> To do: The lines you return must be all those in the data that hold the string "item".

---+---

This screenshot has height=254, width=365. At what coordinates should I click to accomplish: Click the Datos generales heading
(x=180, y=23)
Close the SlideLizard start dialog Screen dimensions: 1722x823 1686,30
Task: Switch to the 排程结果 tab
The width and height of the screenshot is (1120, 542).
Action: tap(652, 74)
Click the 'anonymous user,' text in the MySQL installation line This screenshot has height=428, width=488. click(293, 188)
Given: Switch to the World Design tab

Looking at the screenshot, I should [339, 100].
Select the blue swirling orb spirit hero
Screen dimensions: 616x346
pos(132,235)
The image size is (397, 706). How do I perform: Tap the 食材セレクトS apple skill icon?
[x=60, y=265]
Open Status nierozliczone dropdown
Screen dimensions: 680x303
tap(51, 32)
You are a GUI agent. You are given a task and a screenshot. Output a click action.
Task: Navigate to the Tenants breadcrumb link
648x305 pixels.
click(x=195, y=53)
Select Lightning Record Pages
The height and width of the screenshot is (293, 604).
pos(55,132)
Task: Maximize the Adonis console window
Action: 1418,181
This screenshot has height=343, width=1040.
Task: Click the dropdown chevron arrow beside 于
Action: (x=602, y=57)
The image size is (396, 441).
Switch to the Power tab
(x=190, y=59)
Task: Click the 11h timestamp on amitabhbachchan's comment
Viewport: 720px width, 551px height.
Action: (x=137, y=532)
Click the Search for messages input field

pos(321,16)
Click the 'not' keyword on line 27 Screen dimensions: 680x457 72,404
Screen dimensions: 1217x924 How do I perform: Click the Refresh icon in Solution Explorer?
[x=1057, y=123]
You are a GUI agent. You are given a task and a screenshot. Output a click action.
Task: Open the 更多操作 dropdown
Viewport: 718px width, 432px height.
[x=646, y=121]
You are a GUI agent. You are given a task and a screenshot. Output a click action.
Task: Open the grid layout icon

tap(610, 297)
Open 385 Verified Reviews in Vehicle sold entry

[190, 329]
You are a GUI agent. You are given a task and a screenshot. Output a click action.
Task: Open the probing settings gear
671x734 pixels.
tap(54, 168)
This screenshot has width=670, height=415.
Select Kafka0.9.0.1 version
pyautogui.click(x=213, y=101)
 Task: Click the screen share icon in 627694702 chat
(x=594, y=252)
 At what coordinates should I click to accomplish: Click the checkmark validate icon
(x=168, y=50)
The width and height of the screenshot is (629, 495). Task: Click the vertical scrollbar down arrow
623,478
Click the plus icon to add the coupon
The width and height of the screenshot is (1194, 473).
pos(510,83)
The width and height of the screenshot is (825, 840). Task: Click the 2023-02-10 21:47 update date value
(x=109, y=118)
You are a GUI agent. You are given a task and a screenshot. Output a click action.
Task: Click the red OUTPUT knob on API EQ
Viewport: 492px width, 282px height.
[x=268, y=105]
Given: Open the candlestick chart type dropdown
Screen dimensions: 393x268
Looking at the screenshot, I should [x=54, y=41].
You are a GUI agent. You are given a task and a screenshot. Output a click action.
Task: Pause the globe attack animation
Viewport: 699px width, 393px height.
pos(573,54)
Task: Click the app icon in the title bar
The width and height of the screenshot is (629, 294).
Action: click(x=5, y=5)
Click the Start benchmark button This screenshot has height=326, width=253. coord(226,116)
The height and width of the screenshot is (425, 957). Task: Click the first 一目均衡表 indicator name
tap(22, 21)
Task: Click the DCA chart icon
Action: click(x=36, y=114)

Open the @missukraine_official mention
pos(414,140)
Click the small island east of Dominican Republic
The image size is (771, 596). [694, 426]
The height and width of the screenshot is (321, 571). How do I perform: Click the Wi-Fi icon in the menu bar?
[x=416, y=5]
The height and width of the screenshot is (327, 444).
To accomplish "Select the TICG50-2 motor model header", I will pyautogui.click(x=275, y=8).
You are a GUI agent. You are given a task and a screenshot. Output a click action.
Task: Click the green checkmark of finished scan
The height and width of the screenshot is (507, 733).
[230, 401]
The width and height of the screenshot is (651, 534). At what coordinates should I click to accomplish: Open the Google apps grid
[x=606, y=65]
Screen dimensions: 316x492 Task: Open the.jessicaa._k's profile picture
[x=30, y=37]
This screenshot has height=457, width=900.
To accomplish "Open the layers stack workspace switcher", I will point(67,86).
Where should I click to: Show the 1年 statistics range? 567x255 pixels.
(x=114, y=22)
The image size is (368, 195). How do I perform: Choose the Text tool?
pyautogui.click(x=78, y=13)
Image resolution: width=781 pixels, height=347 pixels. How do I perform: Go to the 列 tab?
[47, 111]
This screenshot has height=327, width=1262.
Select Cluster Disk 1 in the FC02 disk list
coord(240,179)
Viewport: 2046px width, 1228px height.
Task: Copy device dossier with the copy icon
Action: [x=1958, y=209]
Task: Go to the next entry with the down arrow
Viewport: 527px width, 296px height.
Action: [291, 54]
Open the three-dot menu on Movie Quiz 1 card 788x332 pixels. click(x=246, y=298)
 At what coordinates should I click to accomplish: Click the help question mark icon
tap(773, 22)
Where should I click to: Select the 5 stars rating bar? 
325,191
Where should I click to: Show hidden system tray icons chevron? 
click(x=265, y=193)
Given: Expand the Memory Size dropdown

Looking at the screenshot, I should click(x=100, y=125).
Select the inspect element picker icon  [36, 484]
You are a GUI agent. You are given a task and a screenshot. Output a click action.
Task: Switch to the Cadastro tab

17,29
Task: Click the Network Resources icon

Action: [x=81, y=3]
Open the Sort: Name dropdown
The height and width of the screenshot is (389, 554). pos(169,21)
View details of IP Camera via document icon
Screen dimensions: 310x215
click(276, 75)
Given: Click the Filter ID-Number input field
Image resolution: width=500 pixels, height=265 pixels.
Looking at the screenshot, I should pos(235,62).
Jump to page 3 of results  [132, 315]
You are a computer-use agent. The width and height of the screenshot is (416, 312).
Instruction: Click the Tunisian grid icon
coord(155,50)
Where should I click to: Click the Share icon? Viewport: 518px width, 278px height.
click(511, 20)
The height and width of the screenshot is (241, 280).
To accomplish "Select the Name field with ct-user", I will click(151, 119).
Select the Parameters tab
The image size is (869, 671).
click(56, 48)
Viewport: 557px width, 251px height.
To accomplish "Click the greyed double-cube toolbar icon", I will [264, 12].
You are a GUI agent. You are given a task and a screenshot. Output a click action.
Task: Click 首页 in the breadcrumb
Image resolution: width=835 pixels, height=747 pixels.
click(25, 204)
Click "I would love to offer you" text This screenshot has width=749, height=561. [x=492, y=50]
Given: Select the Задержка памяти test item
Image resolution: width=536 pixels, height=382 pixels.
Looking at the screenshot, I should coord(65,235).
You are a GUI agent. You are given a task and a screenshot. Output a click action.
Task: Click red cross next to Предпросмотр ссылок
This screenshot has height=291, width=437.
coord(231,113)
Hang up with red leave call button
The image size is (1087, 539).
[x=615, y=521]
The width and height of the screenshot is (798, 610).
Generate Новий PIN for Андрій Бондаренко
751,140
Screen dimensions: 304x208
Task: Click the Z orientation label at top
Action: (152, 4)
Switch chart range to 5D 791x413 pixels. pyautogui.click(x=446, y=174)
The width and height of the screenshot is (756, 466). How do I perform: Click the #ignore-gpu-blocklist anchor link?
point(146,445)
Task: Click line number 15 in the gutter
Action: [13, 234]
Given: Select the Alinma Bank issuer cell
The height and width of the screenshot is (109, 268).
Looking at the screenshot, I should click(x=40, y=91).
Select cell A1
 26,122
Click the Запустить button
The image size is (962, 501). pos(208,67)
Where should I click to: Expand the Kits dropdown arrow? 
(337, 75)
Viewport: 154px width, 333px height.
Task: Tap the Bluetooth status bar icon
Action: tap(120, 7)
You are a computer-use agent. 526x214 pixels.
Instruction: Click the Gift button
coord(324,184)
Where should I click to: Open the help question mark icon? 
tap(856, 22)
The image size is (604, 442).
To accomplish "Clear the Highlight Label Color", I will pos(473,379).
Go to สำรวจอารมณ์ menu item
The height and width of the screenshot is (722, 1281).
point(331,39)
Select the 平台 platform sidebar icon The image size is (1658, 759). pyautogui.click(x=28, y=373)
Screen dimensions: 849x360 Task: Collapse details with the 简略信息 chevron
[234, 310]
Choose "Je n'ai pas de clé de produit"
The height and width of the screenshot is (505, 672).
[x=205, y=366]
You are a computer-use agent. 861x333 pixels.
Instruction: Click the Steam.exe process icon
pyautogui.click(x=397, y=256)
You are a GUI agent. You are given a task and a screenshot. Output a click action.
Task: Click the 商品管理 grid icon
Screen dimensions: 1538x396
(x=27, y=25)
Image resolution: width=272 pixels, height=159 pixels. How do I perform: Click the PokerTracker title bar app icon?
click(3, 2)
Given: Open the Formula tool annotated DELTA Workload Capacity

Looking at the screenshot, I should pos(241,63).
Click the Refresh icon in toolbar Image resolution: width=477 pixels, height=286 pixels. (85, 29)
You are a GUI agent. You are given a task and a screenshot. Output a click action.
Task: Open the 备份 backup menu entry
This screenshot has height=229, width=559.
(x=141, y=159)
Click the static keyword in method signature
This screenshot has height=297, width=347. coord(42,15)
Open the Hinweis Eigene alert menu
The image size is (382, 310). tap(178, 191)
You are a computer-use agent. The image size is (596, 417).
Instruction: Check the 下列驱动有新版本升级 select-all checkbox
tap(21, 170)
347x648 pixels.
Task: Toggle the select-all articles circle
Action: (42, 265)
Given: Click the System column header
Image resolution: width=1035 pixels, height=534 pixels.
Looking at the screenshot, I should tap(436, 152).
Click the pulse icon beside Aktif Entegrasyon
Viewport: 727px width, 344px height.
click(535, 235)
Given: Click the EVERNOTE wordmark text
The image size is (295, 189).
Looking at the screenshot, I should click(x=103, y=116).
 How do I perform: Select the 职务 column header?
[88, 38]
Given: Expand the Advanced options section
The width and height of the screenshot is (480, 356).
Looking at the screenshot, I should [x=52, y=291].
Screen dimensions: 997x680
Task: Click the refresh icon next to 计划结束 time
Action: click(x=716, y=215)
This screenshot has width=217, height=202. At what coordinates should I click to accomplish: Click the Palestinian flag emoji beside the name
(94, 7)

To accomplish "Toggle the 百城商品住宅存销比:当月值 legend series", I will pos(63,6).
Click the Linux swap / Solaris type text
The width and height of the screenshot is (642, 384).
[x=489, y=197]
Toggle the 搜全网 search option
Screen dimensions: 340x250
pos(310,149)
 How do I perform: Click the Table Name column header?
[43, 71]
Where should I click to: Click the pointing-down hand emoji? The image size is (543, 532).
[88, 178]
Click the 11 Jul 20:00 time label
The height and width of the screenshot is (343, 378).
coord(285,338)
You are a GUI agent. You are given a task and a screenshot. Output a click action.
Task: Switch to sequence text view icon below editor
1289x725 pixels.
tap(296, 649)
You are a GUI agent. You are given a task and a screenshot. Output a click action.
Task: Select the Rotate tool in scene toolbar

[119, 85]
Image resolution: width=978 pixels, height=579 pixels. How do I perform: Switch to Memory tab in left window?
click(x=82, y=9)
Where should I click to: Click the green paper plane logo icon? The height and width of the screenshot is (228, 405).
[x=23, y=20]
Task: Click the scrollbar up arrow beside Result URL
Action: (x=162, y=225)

---+---

> Exercise output:
Given: Select the Задержка памяти test item
Go to สำรวจอารมณ์ menu item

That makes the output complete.